(EXTRACTED MATERIAL)
^^^^^^^^^^^^^^^^
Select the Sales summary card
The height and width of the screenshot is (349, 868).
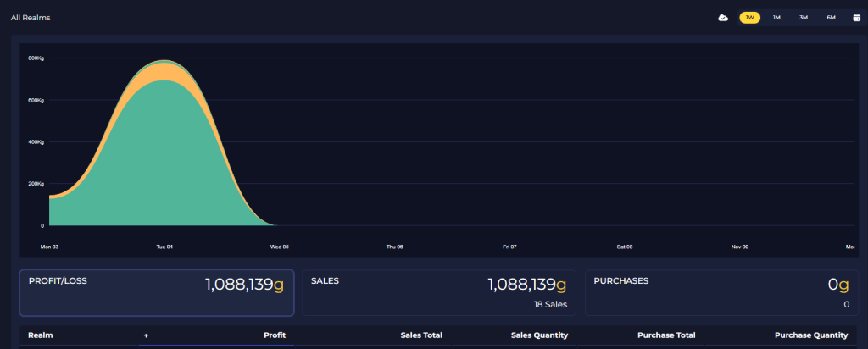(x=438, y=292)
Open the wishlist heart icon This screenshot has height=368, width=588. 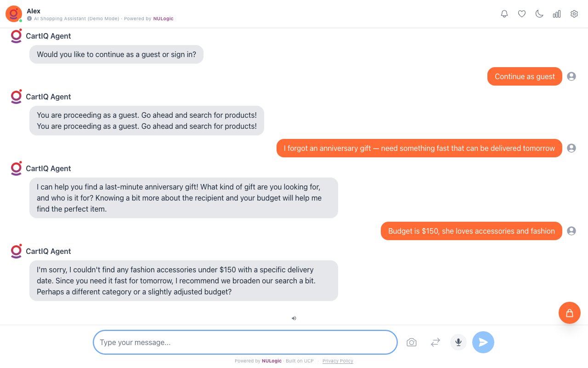point(522,14)
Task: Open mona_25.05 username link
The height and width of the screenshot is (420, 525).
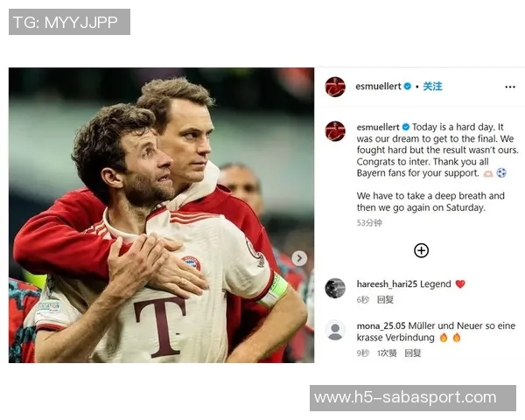Action: point(381,326)
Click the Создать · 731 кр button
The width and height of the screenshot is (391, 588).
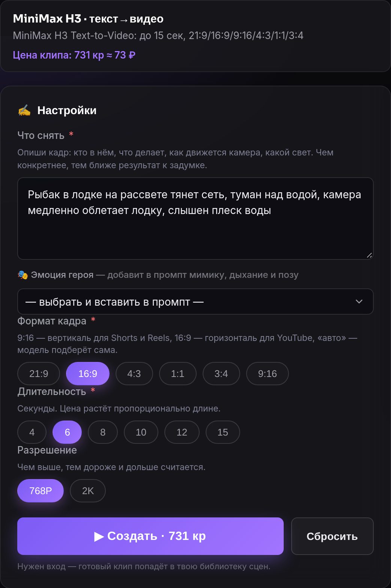tap(150, 536)
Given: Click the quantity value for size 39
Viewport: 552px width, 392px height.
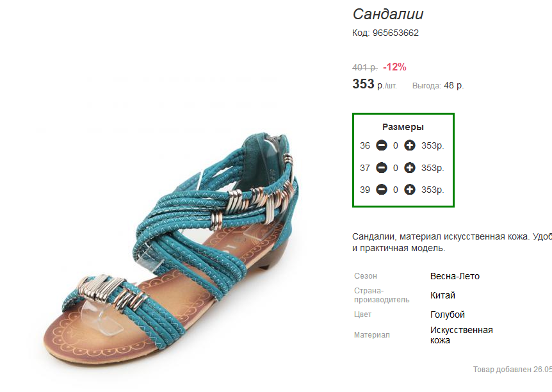Looking at the screenshot, I should (395, 190).
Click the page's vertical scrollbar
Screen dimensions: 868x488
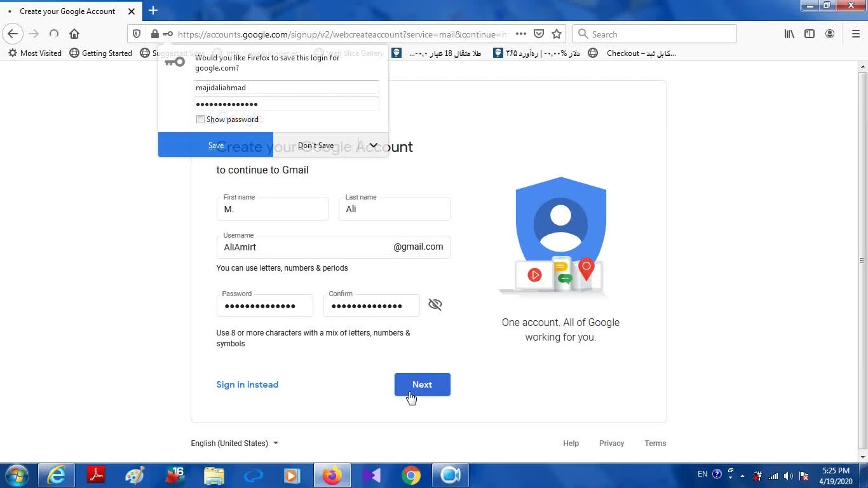point(862,261)
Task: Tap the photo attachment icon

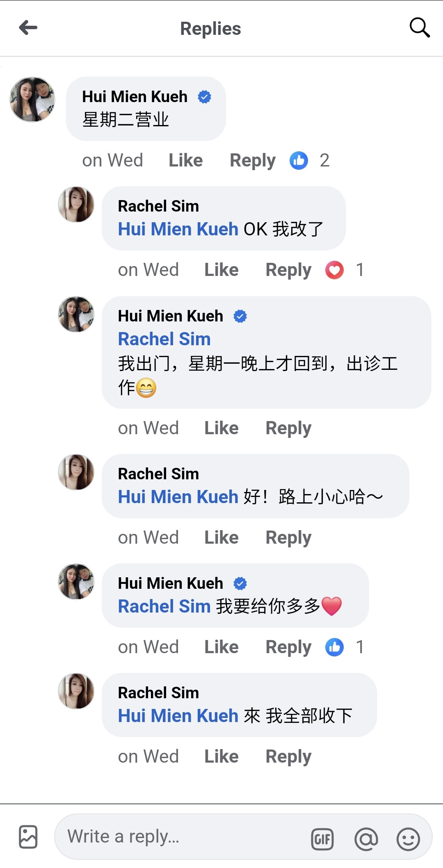Action: (28, 836)
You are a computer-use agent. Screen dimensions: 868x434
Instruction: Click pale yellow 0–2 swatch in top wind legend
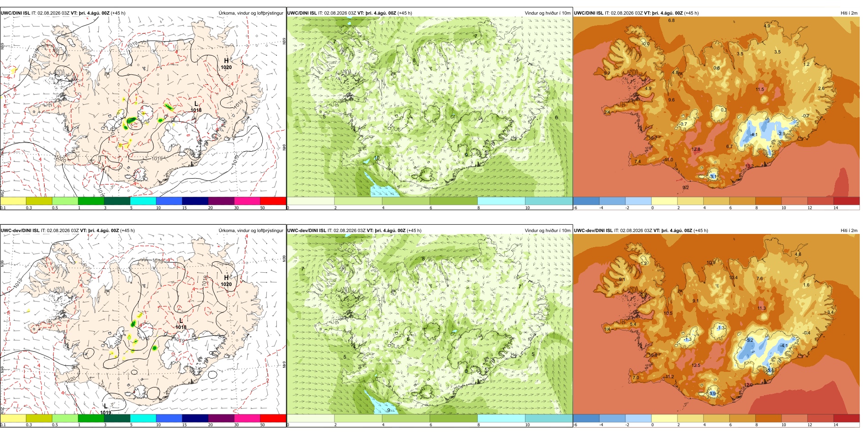tap(311, 201)
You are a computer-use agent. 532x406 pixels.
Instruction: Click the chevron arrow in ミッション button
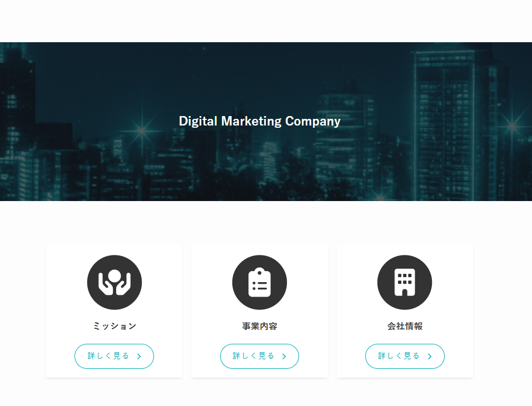[139, 356]
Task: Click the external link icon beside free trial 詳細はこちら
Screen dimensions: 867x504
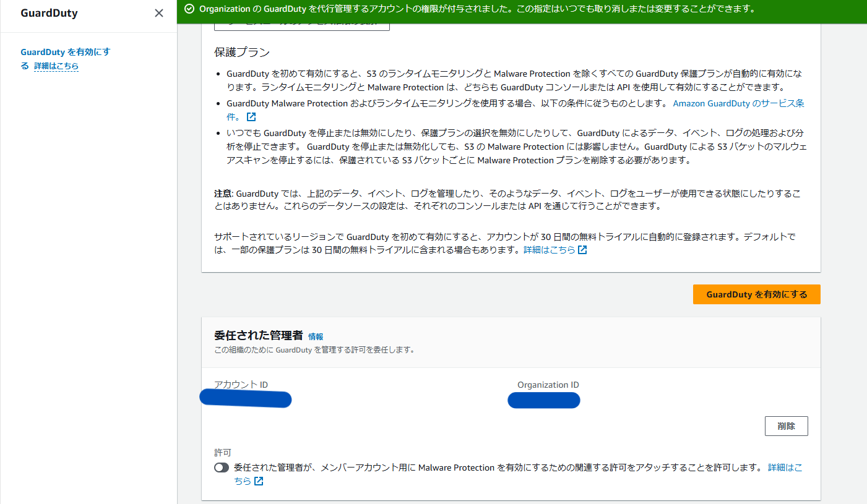Action: [582, 249]
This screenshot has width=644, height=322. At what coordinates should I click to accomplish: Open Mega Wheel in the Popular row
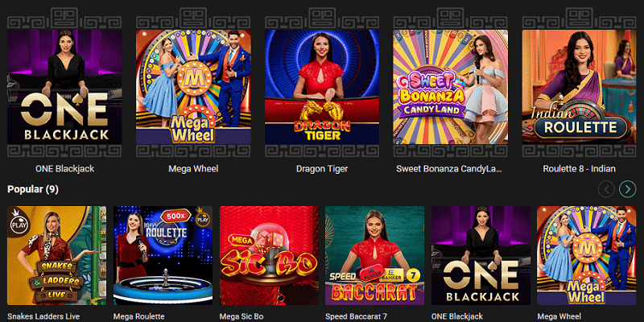(x=587, y=255)
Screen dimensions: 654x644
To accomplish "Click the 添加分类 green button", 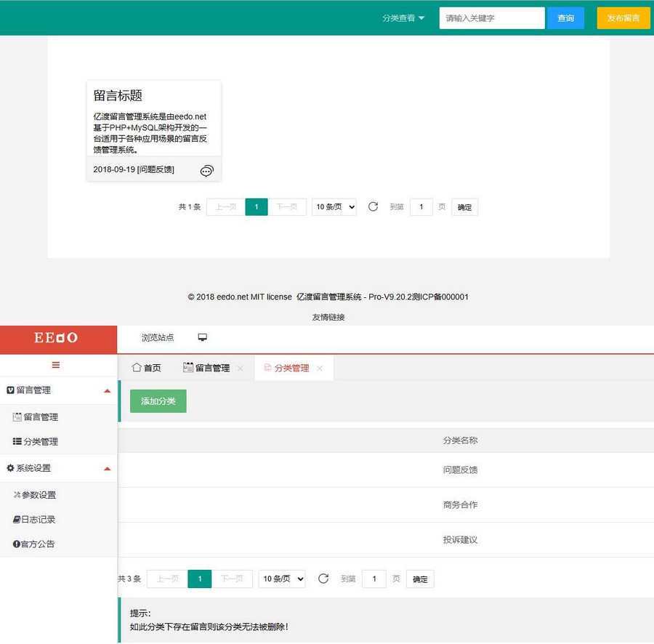I will pyautogui.click(x=158, y=401).
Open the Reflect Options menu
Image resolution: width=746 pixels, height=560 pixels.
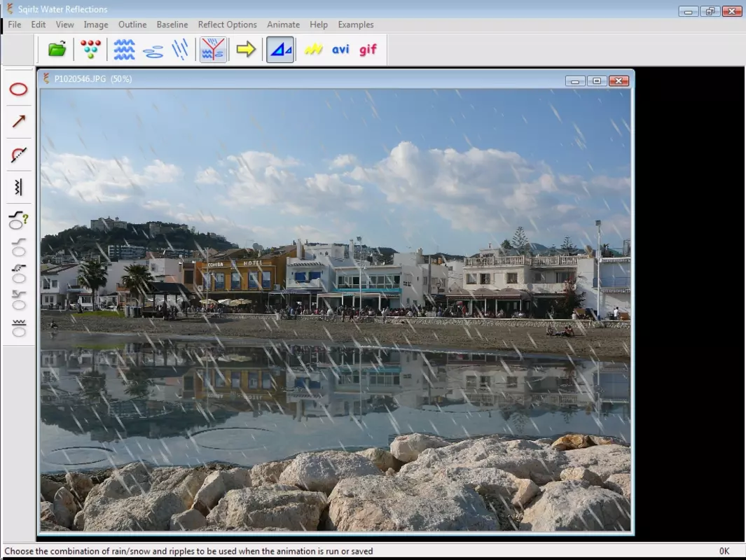coord(228,25)
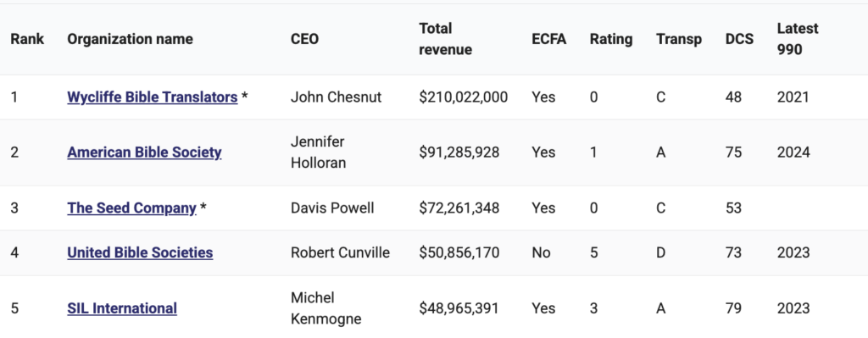Viewport: 868px width, 338px height.
Task: Sort by the Rank column header
Action: click(x=27, y=39)
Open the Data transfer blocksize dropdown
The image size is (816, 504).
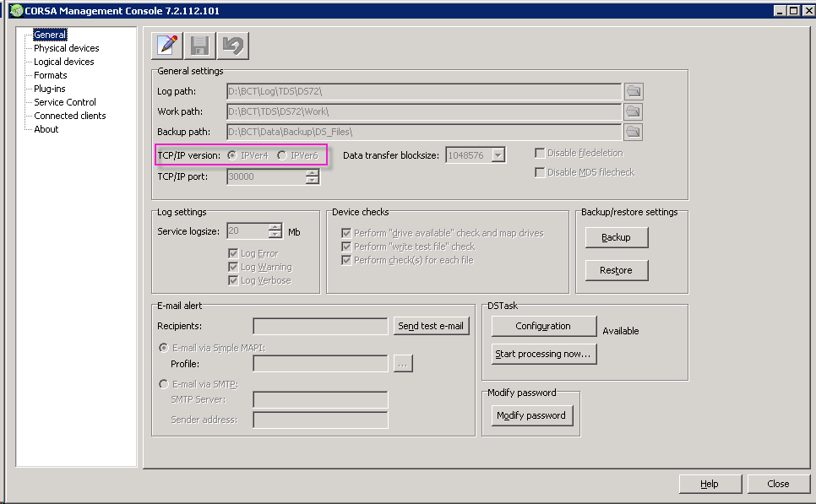tap(498, 155)
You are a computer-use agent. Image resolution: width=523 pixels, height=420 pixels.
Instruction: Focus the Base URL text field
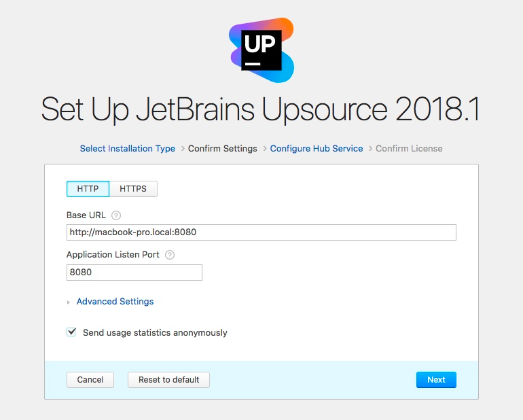click(x=261, y=232)
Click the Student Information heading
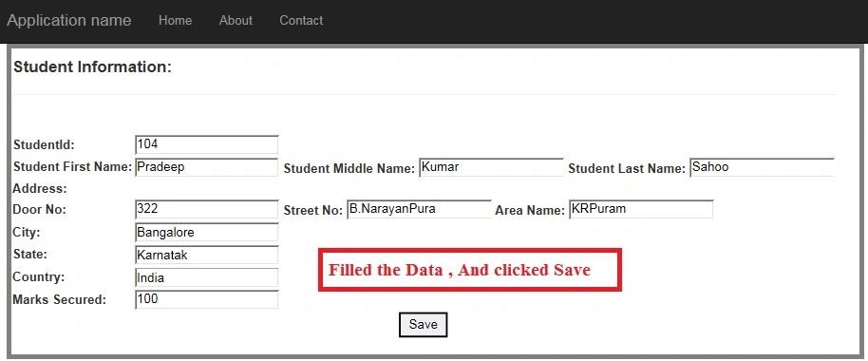Screen dimensions: 868x361 [x=92, y=67]
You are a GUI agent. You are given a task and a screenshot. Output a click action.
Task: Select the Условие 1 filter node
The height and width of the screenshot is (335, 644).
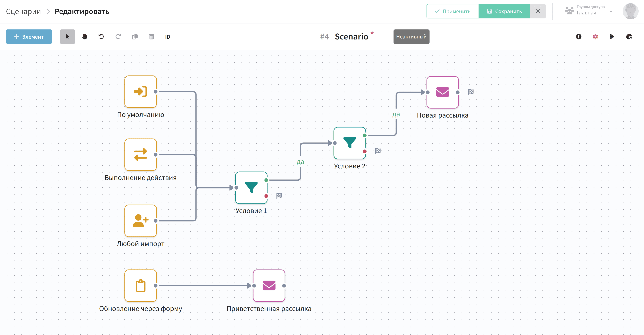(x=251, y=188)
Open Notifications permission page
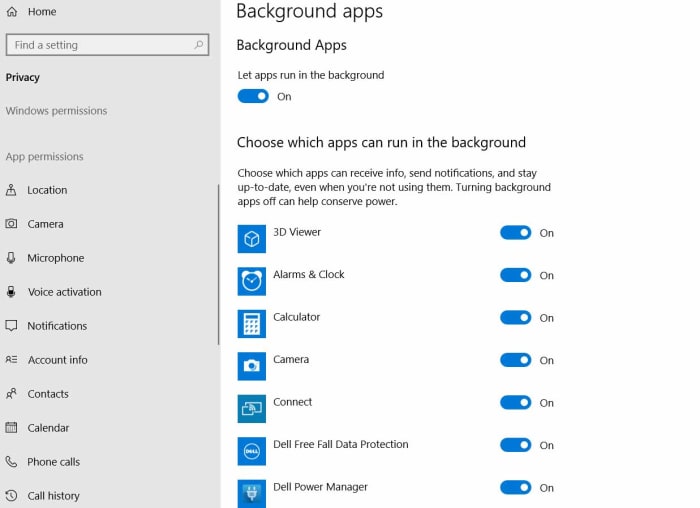This screenshot has width=700, height=508. tap(57, 326)
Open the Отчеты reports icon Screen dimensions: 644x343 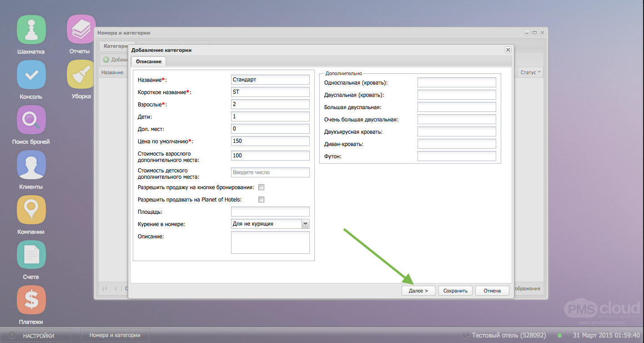81,30
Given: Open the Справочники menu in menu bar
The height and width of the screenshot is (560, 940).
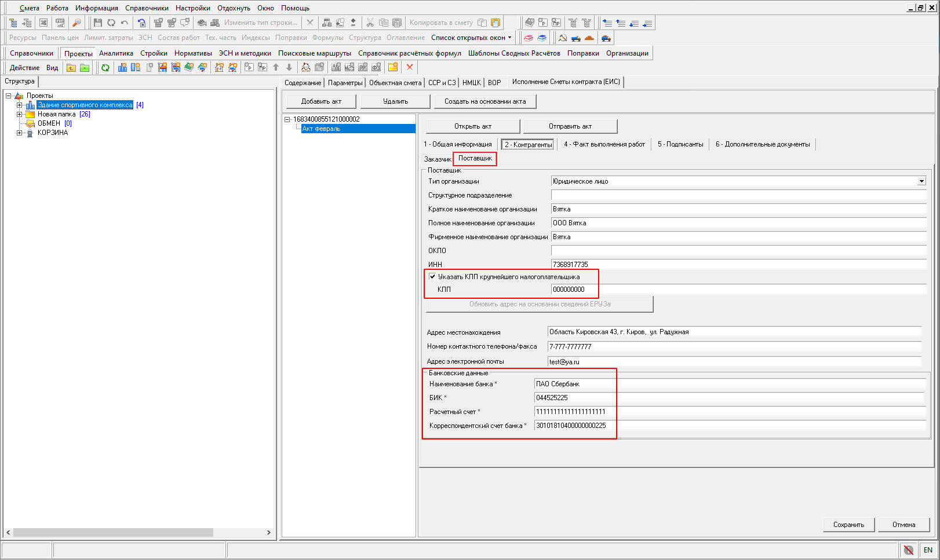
^^^^^^^^^^^^^^^^
(EXERCISE) Sift through the material above and copy each line that holds "agent".

(EXERCISE SOLUTION)
You are a computer-use agent. Screen dimensions: 868x434
You are a computer-use agent. 532x406 pixels.
You are a computer-use agent. Image resolution: width=523 pixels, height=420 pixels.
You are a GUI agent. You are given a task and a screenshot. Output a click action.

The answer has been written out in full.